The State Of Ohio Vs. A Sex-Trafficked Teenager

June 27, 2021

The paperwork was signed, her belongings were stuffed into a plastic bag, and then, finally, it was time. She was guided down a long hallway. She stepped through a metal detector. A heavy door was pushed open, and Alexis Martin walked out of prison.

“Where am I going?” she asked her lawyers, hesitating on the sidewalk. It was April of 2020, the pandemic’s early days, when Ohio’s governor was going on television every afternoon to talk about shutdowns and masks and case counts — until the news conference when he had something else to announce. He was granting the release of a 22-year-old incarcerated woman.

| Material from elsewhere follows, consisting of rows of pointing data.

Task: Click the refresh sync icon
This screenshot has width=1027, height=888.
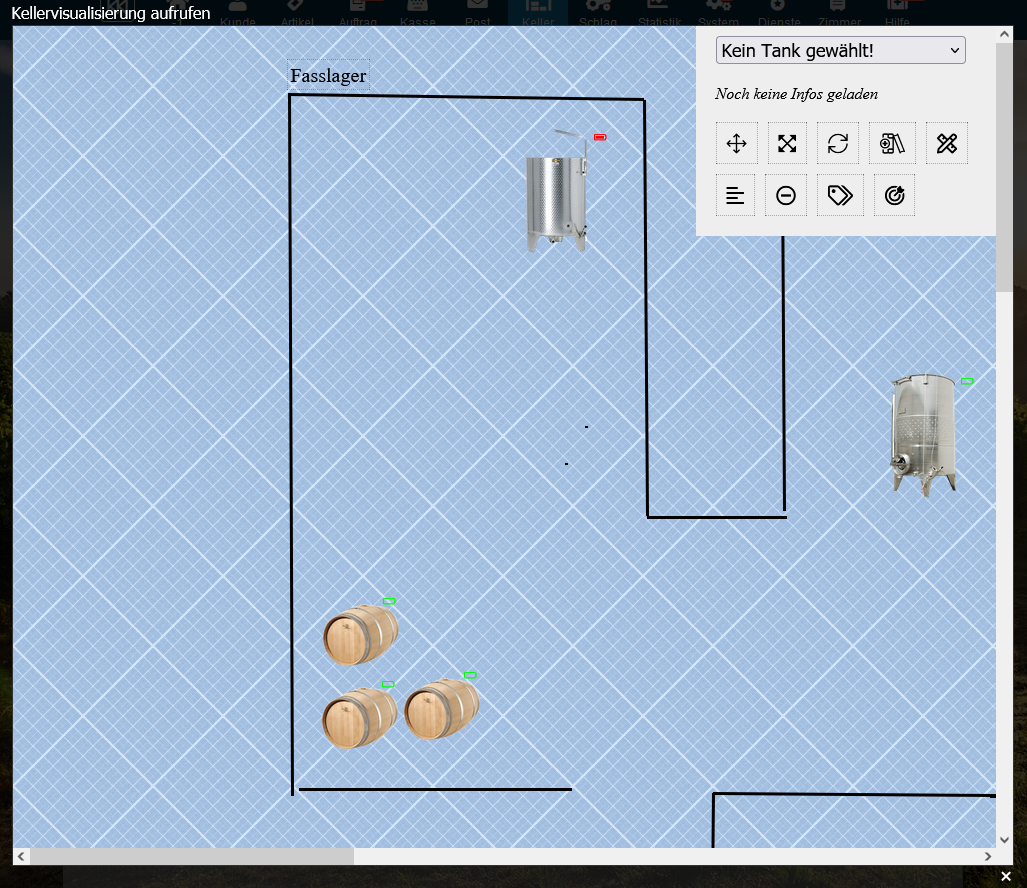Action: click(x=838, y=144)
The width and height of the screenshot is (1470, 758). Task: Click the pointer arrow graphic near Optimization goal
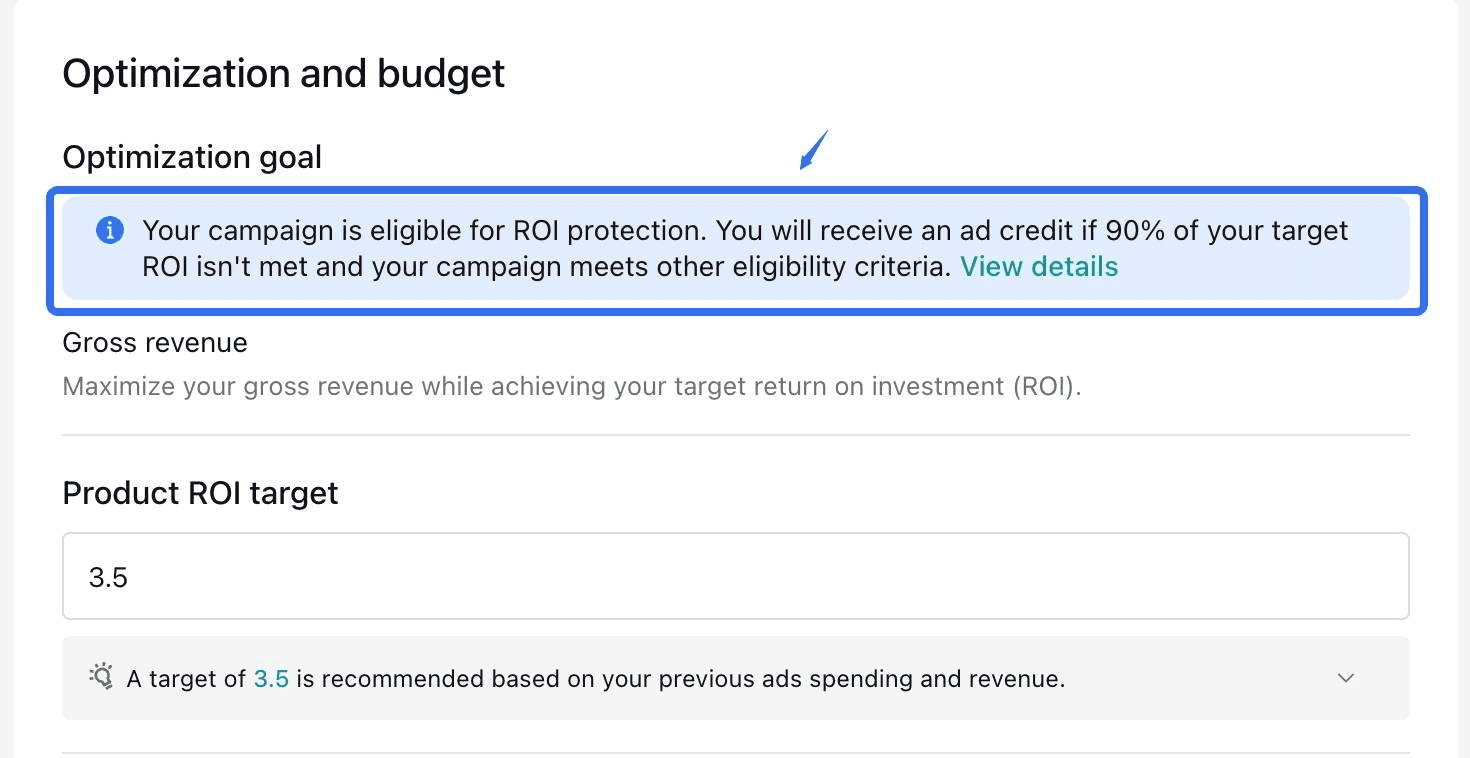point(815,148)
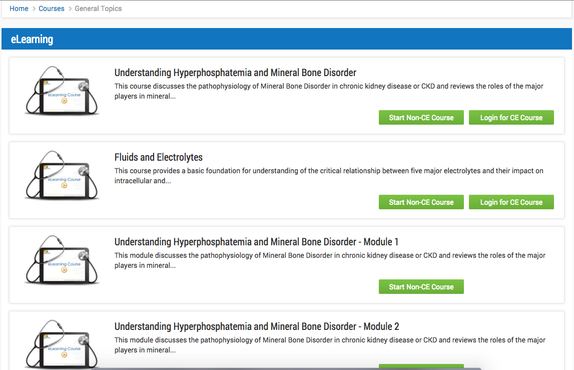
Task: Start Non-CE Course for Hyperphosphatemia course
Action: tap(421, 117)
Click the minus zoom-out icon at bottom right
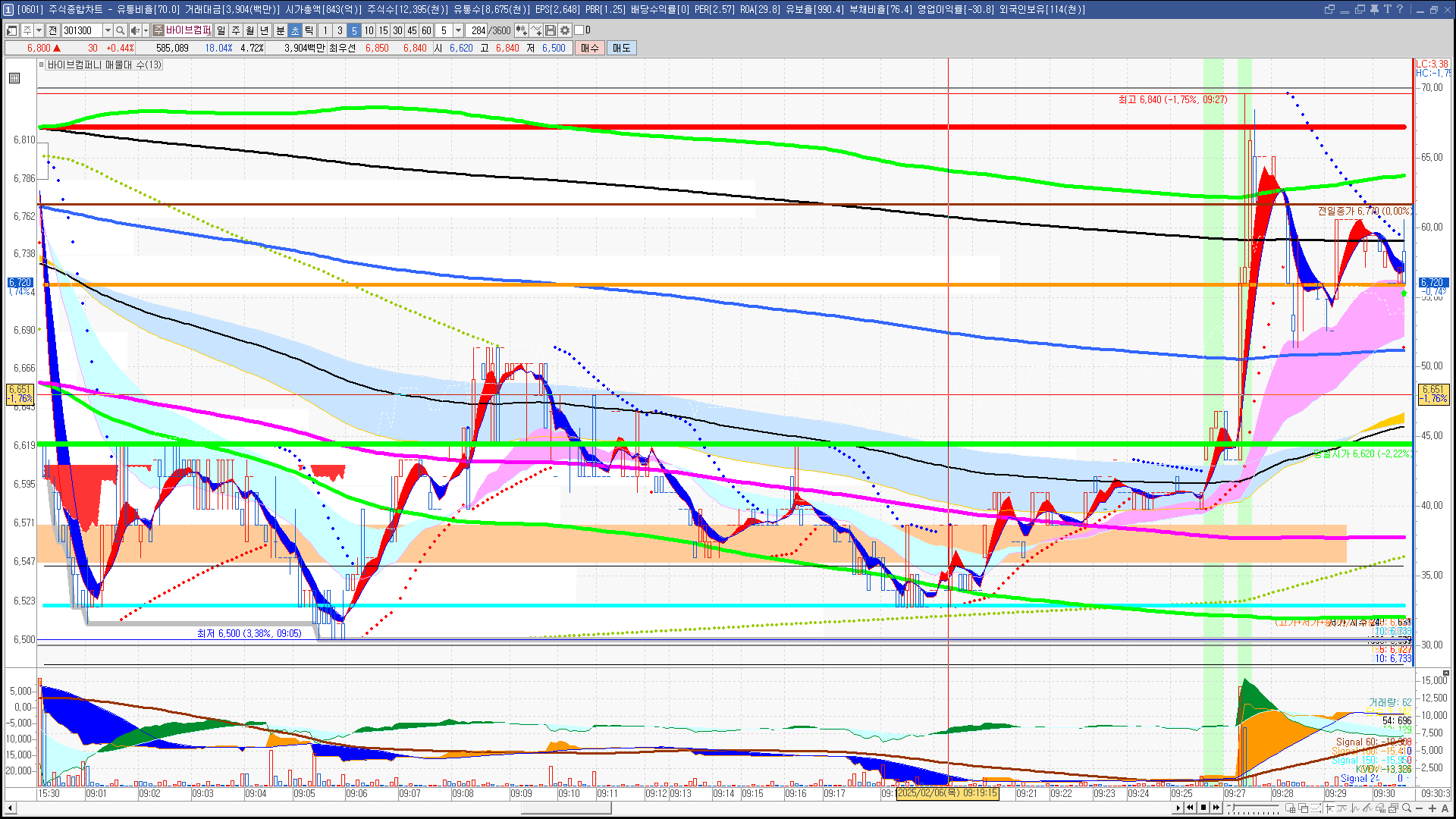 coord(1420,808)

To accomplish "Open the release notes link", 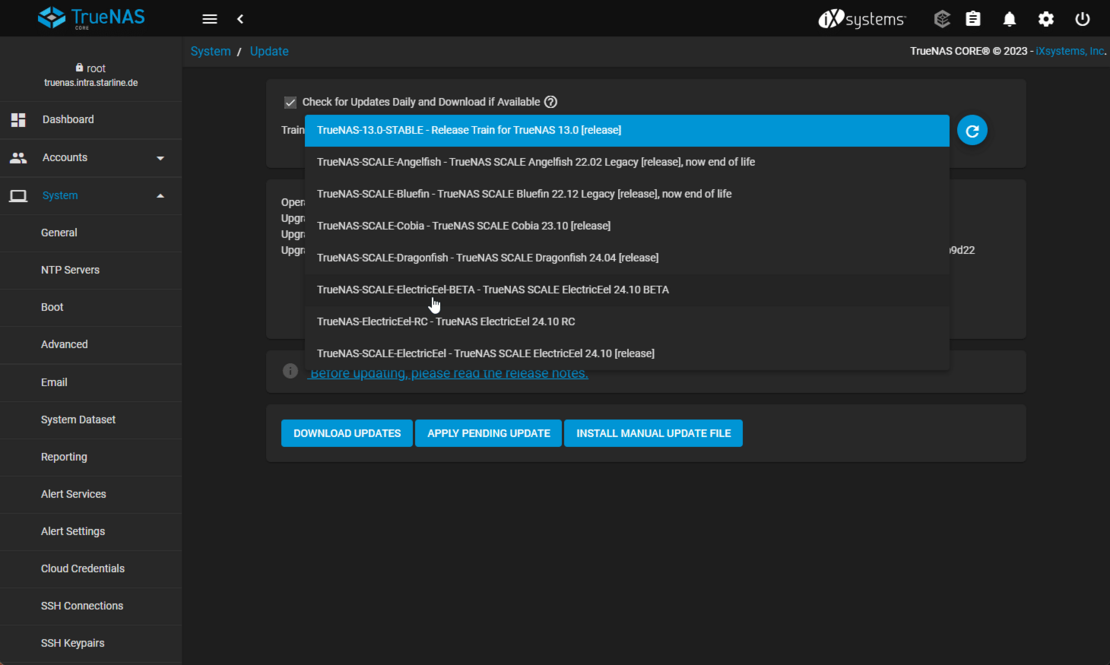I will 448,373.
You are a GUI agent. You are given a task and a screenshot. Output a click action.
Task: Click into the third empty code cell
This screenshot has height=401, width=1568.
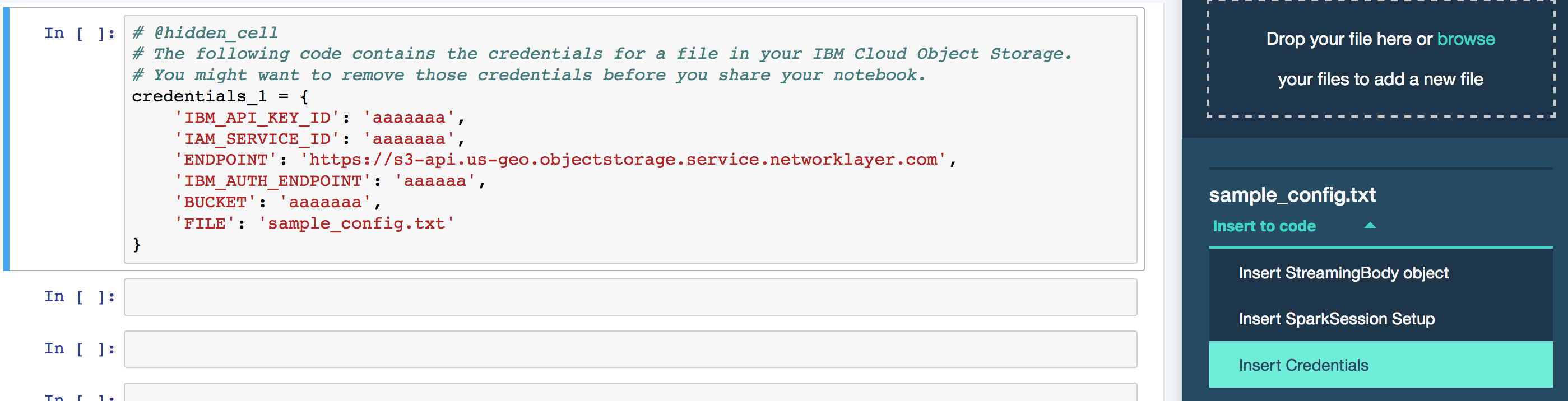630,349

“She was 15 years of age when she committed the crime,” Mike DeWine explained. “She is a child sex trafficking survivor.”

He was echoing what Alexis’s defenders had been arguing since the night in 2013 when the biracial 10th-grader was involved in a robbery that turned into a murder.

Prosecutors knew Alexis wasn’t in the room when the shots were fired, maiming one man and killing another. They still charged her with murder and demanded that she be tried as an adult, saying she was the one who led the robbers into the house of Angelo Kerney.

But as her case moved through the criminal justice system, little attention was paid to how the 15-year-old girl knew the 36-year-old man in the first place. Or what witnesses said he was doing to her. Or why she called him “Dad.”

A judge said Alexis was “working” for Kerney’s “escort” business and sentenced her to decades in prison.